[Registros para localizar los ítems descritos]
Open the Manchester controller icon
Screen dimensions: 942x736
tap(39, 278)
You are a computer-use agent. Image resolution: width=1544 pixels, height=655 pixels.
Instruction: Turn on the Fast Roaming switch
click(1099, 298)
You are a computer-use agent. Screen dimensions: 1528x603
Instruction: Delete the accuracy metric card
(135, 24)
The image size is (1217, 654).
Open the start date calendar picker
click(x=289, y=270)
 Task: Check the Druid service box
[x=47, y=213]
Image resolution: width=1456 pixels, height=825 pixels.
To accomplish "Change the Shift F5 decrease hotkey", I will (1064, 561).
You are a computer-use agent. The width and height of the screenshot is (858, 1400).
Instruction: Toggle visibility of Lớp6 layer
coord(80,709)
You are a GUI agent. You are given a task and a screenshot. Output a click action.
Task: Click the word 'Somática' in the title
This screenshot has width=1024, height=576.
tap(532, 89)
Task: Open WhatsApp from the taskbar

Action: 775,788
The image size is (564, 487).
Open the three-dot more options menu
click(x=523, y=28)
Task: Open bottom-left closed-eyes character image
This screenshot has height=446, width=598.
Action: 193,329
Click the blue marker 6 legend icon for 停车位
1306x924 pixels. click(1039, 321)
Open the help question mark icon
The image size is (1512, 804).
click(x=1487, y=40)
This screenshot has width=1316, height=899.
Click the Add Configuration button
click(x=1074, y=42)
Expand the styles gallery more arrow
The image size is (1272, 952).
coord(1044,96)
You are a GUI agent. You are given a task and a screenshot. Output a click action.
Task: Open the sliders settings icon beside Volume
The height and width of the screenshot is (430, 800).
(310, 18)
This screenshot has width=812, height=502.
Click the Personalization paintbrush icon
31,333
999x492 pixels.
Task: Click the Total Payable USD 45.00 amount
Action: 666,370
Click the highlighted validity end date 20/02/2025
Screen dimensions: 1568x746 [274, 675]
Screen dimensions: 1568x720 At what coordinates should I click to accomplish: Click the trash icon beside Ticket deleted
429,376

**Consigna:**
Reproduce sin cambios las líneas de los ítems, comenzando por la primera de todas y terminando en la que contiene "click(1099, 298)", ambas incluidas.

**Resultado final:**
Open the Manchester controller icon
Screen dimensions: 942x736
tap(39, 278)
You are a computer-use agent. Image resolution: width=1544 pixels, height=655 pixels.
Instruction: Turn on the Fast Roaming switch
click(1099, 298)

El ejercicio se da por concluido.